**Task directions**
Report every line below that has the string "computer" in it.

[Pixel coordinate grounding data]
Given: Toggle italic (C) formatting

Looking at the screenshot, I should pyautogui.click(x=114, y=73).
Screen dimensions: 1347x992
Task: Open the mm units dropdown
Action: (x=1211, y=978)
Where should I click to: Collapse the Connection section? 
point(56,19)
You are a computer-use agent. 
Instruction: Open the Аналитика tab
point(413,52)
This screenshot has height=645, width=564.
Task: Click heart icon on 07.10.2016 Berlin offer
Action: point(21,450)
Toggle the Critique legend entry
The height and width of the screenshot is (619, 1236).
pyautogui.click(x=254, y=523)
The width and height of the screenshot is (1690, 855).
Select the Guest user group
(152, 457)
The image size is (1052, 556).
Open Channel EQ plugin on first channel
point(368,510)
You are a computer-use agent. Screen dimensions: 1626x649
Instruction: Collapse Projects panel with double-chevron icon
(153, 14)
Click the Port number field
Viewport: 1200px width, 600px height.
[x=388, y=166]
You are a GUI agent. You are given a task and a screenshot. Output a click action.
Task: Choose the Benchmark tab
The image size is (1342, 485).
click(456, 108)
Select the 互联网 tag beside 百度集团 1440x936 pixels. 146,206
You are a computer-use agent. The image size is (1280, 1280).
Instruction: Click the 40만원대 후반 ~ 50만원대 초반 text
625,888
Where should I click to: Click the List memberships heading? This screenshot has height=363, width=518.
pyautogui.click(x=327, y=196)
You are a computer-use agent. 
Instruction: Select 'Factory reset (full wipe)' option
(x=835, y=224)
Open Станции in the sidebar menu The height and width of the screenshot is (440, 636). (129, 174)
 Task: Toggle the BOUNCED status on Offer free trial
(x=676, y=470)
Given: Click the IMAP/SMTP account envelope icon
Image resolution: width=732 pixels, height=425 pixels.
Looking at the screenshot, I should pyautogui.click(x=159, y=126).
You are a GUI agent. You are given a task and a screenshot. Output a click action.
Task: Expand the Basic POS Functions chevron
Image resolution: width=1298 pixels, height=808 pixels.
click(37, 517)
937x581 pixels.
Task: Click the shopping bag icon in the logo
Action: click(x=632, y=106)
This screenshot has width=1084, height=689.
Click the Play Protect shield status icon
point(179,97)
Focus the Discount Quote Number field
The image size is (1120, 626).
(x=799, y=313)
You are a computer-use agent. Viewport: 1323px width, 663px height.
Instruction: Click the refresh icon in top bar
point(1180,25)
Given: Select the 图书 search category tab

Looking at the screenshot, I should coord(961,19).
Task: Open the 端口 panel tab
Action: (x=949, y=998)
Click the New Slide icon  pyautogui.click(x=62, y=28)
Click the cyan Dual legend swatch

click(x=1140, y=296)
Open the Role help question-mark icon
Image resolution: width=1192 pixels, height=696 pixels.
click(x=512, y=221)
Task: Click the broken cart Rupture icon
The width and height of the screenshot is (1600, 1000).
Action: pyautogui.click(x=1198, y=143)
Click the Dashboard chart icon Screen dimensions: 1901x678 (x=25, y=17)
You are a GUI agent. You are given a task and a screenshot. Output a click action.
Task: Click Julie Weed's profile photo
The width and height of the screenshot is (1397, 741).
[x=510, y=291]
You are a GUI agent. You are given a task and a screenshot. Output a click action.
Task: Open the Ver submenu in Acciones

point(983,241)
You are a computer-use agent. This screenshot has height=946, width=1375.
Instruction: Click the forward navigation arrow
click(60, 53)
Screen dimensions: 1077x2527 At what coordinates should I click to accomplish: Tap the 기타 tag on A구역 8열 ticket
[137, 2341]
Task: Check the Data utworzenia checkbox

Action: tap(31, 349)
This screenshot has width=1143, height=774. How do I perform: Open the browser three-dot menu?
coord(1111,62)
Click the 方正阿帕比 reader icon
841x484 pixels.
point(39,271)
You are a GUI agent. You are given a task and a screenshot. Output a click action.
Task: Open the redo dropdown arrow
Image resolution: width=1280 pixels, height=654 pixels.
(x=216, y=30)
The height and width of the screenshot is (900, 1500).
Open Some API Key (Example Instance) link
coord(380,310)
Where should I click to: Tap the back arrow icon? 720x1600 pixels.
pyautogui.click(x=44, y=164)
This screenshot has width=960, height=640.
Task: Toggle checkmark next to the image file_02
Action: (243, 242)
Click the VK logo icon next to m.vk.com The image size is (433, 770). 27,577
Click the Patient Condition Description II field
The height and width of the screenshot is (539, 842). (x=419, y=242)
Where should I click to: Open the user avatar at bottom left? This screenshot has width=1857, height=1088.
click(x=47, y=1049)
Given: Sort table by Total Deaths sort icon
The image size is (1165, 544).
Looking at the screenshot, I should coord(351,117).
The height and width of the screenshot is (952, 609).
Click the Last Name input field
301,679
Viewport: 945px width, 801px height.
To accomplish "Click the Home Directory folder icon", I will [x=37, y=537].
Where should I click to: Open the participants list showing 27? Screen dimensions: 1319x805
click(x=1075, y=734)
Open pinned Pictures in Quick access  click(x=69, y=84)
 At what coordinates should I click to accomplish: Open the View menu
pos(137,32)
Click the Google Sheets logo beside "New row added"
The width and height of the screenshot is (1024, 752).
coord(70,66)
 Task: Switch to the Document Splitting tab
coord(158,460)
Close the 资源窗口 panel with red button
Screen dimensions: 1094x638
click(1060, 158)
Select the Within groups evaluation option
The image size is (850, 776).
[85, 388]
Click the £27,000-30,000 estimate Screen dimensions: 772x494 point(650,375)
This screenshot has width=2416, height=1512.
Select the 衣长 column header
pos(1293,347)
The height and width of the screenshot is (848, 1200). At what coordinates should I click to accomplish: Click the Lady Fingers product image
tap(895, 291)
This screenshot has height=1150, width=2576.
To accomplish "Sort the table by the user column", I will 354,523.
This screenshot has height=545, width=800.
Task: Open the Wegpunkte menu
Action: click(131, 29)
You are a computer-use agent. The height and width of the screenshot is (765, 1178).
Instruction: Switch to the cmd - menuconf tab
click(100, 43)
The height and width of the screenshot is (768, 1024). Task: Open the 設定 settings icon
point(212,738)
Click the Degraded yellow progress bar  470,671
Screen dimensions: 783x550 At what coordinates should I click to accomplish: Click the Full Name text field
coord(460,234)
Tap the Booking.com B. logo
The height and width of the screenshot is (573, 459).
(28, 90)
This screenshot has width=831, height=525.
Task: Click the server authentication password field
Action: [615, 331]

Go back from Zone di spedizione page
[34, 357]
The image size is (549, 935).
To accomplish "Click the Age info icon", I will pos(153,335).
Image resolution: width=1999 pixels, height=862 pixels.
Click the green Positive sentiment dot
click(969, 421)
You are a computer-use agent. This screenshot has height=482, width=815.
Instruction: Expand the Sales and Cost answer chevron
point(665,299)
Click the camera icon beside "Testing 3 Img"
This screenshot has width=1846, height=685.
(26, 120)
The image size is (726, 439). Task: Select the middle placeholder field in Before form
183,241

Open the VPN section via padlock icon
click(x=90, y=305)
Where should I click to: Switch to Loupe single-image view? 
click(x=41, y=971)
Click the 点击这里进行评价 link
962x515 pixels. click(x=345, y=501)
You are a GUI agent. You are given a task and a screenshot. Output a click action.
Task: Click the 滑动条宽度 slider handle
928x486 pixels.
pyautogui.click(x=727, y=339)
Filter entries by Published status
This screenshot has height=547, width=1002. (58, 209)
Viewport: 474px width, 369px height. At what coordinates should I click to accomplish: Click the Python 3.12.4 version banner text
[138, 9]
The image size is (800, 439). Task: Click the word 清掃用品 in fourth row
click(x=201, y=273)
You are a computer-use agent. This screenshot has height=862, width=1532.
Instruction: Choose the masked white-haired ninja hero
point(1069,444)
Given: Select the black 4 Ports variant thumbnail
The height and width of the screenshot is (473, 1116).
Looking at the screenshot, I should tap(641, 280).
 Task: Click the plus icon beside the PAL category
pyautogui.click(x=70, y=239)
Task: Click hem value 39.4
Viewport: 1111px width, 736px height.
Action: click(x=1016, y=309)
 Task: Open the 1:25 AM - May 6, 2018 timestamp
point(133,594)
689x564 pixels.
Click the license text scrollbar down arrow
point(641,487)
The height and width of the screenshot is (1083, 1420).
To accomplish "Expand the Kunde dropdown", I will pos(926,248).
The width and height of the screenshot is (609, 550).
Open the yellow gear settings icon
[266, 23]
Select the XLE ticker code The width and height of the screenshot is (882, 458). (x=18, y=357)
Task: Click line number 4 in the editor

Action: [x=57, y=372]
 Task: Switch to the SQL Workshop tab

**Solved exercise**
You are a computer-use agent. 
You are a computer-use agent. Screen dimensions: 1626x649
You are a computer-use agent. The image size is (1280, 1280).
You are a computer-use agent. 
You are a computer-use agent. Viewport: 1323px width, 663px height.
You are a computer-use agent. This screenshot has height=946, width=1375.
You are a computer-use agent. The height and width of the screenshot is (765, 1178).
You are a computer-use agent. This screenshot has height=482, width=815.
You are a computer-use agent. This screenshot has height=862, width=1532.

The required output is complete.